Antibiothérapie inhalée et mucoviscidose : une voie d'avenir

 

 

CRCM Pédiatrique, CHU Timone-Enfants, Marseille

Les manifestations respiratoires de la mucoviscidose conditionnent l'essentiel de la morbidité et de la mortalité de cette maladie. Elles sont principalement liées à l'infection et à la réaction inflammatoire des bronches.

 

Ainsi, l'administration de médicaments au site même des phénomènes pathologiques a toujours été particulièrement séduisante, notamment pour les antibiotiques. Du reste 41 % des malades français et 66 % des malades américains bénéficient d'une antibiothérapie inhalée. Cependant seuls 2 médicaments ont l'AMM en France : la tobramycine (Tobi®) et la colistine (Colimycine®).

 

Malgré l'obtention de concentration dans les sécrétions bronchiques 10 fois supérieure à la CMI du germe à traiter, l'efficacité des traitements antibiotiques inhalés, et surtout leurs indications, restent débattues. Cela est d'autant plus vrai que le nombre d'études de qualité est faible et que les critères même d'efficacité peuvent varier d'une étude à l'autre.

 

Qui plus est les dispositifs de nébulisation évoluant, la quantité de médicament disponible pour l'inhalation peut se modifier, rendant encore plus complexe l'interprétation des résultats.

 

Le travail réalisé dans ce numéro de dossier du CNHIM est tout à fait considérable et mérite qu'on s'y attarde. Toutes les études randomisées avec groupe témoin publiées comprenant la tobramycine ou la colistine nébulisée y sont analysées et critiquées.
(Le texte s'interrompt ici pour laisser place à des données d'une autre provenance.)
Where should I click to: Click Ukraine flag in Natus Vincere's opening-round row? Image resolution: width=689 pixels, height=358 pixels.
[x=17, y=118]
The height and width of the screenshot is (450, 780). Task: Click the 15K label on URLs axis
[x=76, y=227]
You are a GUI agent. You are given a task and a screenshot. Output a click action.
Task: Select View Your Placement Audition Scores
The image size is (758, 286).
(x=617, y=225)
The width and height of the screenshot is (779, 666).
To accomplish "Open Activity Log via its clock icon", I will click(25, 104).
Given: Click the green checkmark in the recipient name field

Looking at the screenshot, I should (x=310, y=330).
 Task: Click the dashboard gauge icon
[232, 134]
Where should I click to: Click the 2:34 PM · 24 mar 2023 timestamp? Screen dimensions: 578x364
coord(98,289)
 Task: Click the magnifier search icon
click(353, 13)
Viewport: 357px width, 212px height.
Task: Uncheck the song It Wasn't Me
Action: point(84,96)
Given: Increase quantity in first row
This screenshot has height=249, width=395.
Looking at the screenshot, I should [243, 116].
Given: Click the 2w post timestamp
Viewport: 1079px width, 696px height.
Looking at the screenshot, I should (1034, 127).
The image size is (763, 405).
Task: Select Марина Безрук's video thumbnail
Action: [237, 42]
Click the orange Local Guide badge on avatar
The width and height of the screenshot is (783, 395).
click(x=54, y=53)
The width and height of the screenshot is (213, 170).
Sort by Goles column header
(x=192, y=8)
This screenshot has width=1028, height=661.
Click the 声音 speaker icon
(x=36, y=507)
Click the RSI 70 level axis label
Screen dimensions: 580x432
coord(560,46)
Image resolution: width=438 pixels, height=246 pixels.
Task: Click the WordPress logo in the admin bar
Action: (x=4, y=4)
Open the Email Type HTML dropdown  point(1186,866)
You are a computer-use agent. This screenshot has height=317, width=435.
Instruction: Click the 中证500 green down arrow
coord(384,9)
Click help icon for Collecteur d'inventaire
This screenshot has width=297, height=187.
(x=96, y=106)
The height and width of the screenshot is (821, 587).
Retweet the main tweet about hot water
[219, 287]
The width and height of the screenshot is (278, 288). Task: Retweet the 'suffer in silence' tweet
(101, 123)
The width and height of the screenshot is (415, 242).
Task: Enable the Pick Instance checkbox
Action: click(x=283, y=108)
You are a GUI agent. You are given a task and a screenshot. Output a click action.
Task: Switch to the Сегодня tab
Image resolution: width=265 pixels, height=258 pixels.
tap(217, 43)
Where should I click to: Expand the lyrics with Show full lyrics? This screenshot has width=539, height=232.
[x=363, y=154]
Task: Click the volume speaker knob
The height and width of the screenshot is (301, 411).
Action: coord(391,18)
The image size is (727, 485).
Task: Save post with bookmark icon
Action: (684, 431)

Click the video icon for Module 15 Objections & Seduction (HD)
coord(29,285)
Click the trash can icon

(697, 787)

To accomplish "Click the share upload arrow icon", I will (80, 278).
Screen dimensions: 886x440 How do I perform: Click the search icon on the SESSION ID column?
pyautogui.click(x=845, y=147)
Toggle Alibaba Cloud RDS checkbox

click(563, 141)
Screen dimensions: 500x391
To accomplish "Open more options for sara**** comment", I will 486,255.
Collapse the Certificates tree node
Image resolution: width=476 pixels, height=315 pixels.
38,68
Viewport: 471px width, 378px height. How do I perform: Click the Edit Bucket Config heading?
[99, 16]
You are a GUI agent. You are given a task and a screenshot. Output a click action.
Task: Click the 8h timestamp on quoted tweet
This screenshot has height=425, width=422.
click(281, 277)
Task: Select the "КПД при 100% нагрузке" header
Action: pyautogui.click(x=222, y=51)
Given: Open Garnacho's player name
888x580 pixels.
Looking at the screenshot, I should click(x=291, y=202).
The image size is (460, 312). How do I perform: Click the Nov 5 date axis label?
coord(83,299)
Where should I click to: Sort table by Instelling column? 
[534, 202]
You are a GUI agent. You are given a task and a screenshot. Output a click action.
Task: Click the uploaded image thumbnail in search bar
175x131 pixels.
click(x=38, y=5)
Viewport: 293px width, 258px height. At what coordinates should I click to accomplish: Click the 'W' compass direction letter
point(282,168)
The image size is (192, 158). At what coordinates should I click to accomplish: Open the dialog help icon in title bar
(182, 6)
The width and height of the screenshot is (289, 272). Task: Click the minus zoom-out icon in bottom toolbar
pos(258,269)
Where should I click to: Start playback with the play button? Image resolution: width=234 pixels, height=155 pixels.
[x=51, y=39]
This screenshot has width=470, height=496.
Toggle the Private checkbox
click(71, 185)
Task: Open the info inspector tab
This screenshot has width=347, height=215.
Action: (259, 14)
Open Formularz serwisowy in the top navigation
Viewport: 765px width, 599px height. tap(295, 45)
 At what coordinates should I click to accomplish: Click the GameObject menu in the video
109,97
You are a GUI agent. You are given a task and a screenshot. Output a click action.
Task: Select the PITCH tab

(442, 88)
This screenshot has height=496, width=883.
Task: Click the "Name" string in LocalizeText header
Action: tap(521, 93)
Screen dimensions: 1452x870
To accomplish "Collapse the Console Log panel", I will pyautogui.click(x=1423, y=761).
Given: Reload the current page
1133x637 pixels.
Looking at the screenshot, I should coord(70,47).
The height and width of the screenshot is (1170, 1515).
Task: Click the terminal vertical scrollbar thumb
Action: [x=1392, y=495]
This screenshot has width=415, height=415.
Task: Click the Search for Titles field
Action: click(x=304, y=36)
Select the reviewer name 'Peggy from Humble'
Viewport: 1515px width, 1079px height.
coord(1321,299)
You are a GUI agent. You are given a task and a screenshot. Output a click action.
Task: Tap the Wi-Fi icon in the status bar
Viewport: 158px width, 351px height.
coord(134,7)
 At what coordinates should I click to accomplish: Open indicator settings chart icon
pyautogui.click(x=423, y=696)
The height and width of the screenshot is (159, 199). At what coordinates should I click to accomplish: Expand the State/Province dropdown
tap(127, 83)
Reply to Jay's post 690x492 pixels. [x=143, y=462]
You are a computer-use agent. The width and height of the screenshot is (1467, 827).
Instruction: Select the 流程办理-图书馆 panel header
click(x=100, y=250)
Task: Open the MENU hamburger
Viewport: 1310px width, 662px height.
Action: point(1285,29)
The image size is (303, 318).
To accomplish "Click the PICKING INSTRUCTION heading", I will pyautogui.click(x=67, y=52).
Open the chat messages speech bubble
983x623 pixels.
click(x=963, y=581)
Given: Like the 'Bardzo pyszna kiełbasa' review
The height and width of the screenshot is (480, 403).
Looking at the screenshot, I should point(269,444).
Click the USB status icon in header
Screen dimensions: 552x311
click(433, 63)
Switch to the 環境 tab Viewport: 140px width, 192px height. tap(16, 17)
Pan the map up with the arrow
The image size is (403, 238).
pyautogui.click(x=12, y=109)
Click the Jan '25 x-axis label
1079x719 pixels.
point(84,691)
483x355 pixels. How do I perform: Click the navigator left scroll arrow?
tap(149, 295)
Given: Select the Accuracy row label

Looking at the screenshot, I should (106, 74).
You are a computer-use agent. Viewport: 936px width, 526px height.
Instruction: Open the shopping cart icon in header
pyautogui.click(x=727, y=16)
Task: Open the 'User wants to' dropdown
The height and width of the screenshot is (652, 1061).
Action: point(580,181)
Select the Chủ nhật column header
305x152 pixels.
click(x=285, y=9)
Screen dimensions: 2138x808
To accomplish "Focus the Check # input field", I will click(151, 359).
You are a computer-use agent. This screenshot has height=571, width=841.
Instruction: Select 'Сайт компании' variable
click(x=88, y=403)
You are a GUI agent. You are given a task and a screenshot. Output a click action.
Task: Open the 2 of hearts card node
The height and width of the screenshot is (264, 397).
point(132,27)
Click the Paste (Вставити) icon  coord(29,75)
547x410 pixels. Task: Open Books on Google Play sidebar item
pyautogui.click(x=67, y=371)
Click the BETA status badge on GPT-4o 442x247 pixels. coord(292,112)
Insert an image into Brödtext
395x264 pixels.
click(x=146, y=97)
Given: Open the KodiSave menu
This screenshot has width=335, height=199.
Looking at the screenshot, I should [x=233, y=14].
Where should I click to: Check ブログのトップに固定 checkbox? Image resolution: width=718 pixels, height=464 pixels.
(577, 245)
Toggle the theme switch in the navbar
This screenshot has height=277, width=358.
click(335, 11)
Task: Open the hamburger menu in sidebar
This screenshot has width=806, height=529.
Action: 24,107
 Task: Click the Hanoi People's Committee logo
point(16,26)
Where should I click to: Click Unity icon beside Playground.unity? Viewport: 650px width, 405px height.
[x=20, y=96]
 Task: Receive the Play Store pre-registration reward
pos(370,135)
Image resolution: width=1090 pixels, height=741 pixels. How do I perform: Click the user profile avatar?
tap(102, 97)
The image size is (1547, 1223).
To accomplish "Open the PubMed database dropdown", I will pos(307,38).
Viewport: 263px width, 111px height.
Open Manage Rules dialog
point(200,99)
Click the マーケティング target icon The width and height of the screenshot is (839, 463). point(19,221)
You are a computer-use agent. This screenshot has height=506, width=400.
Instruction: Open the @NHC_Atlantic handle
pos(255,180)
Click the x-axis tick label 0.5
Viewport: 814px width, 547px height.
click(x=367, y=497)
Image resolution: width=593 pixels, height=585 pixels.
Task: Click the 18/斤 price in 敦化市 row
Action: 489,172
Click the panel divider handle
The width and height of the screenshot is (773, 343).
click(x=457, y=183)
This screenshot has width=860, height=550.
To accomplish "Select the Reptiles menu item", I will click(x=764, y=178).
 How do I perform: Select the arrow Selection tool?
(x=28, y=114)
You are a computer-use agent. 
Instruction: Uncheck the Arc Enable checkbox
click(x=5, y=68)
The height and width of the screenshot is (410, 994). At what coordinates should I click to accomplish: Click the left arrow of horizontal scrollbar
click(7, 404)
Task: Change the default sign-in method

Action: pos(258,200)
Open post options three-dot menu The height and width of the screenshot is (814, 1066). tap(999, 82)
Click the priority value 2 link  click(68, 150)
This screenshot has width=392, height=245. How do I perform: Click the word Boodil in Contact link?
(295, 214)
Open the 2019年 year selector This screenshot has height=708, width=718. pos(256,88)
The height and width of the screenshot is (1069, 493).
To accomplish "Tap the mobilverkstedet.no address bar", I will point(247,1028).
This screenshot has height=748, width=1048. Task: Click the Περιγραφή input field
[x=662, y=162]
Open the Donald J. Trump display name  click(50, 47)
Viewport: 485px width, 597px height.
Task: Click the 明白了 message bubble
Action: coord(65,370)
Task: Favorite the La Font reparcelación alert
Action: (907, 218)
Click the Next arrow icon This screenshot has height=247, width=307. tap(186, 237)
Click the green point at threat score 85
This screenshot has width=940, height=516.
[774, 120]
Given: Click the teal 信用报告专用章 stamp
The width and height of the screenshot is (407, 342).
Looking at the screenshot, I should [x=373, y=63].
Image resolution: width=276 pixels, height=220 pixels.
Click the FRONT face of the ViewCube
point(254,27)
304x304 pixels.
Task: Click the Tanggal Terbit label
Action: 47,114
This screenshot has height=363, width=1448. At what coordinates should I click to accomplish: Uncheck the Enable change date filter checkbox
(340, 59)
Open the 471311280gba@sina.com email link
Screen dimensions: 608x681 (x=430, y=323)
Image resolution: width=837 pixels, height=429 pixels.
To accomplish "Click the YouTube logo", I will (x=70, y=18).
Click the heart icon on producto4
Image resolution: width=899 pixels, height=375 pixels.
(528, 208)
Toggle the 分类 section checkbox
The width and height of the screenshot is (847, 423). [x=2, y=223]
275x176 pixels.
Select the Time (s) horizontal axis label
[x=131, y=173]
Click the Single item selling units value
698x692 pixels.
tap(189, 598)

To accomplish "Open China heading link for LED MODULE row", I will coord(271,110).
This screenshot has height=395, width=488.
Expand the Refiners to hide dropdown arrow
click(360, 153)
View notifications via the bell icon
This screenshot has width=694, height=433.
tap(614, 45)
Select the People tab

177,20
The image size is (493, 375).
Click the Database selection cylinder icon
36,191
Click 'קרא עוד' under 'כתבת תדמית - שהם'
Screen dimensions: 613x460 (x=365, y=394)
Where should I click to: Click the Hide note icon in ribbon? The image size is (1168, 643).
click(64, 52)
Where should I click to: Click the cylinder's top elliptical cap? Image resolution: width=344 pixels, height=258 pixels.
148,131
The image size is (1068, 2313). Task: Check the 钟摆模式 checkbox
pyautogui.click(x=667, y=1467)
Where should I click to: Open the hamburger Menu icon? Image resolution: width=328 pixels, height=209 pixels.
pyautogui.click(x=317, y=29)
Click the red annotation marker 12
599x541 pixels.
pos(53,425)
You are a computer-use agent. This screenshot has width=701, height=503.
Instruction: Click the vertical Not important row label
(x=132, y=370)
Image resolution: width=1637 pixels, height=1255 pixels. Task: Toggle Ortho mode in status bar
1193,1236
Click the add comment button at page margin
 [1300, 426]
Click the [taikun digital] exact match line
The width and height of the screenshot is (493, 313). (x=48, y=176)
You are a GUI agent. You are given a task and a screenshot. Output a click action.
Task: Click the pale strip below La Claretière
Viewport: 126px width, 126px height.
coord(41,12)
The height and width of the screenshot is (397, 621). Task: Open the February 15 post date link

Si un effet positif de l'antibiothérapie inhalée semble établi lors de colonisation chronique à Pseudomonas aeruginosa, il reste cependant à évaluer l'intérêt à court, mais surtout celui à long terme de ce traitement lors de primocolonisation.

 

En effet, les équipes danoises et belges qui utilisent l'antibiothérapie nébulisée de façon très précoce dans l'évolution de la maladie n'ont peut-être que très peu de malades infectés chroniques à pyocyanique mais constatent par ailleurs une augmentation des infections à d'autres bacilles gram négatif (Burkholderia cepacia, Alcaligenes xylosoxidans, Stenotropho-monas maltophilia, etc.) ou à agents mycosiques (Aspergillus fumigatus).

 

Cependant, ces conclusions devront probablement être revues en raison de l'apparition prochaine d'autres types d'antibiotiques inhalés dont la délivrance, le site de dépôt dans les voies aériennes ou la durée d'action seront différents, rendant ainsi leur efficacité plus importante.

 

Par exemple, il faudra évaluer l'amikacine liposomale dont la durée d'action au site malade est de l'ordre d'une semaine, le liposome étant très progressivement dégradé in situ par certains enzymes de Pseudomonas aeruginosa.

 

Ailleurs, c'est le couplage de la forme allongée "en poil de moquette" de la particule médicamenteuse et d'un nébuliseur équipé d'un programmateur d'inhalation (disant au malade quand débuter l'inspiration, à quelle vitesse inhaler, quand faire une pause respiratoire) qui permettra d'atteindre avec précision le mucus. Ainsi l'antibiothérapie inhalée dans le traitement de la mucoviscidose n'en est probablement qu'à ses balbutiements.